» What needs to be done
A verbatim copy of all the data is required, minus any images.

=======

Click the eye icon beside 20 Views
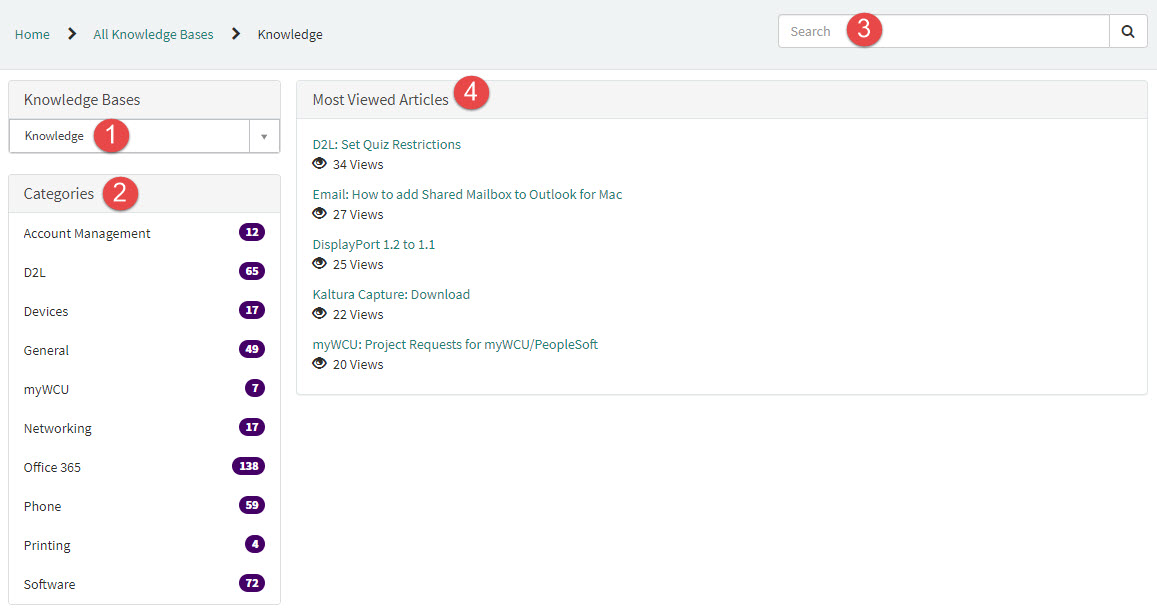 tap(319, 364)
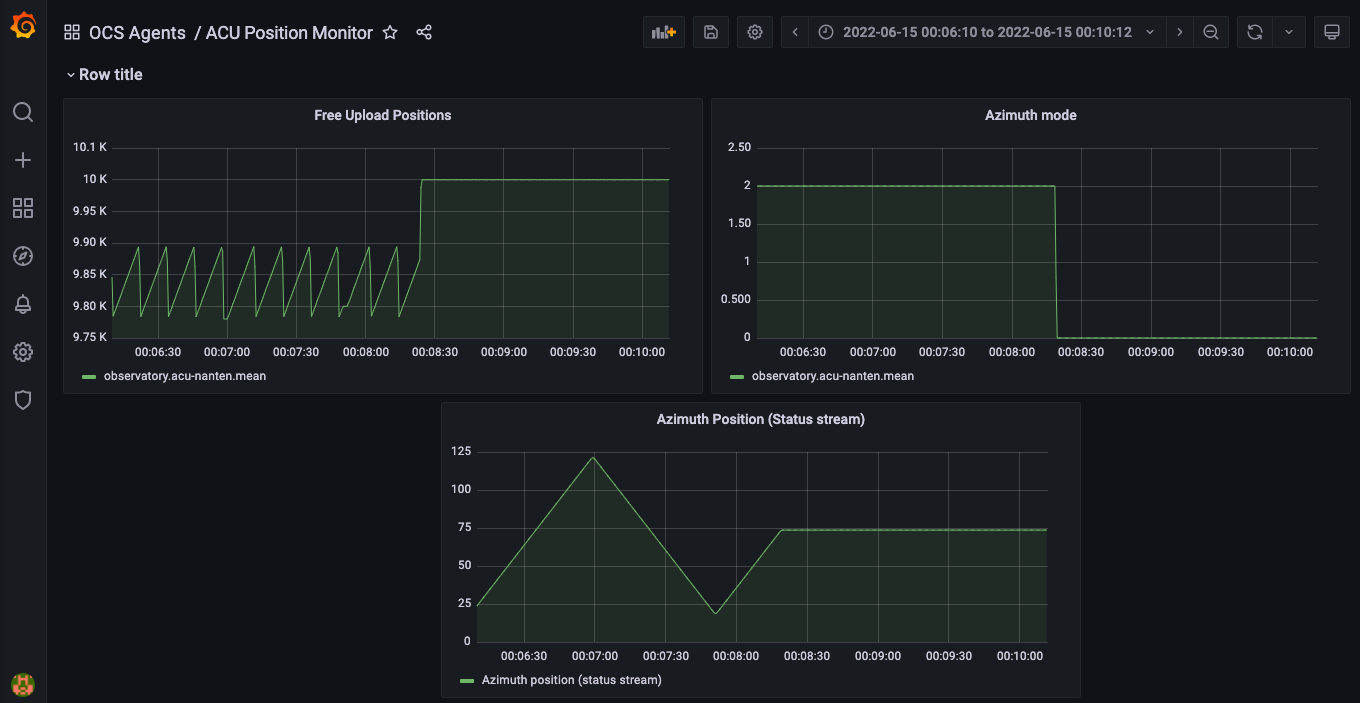Click the OCS Agents folder link
Image resolution: width=1360 pixels, height=703 pixels.
(x=137, y=33)
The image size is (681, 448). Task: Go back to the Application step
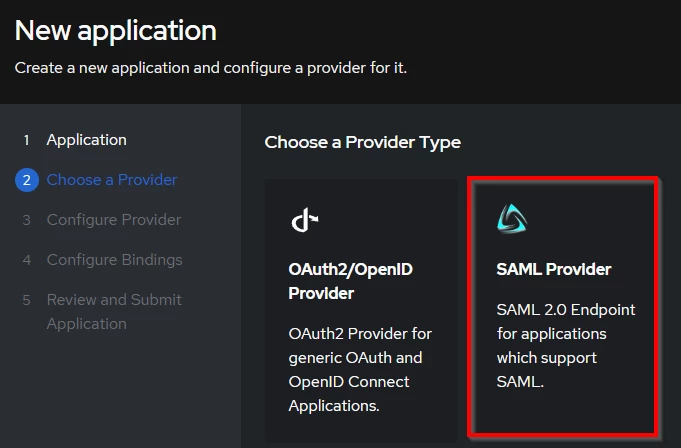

=======

» Exercise response
Click the eye icon beside 20 Views
 tap(319, 364)
Click the OCS Agents folder link
Image resolution: width=1360 pixels, height=703 pixels.
(x=137, y=33)
The image size is (681, 448). Task: Go back to the Application step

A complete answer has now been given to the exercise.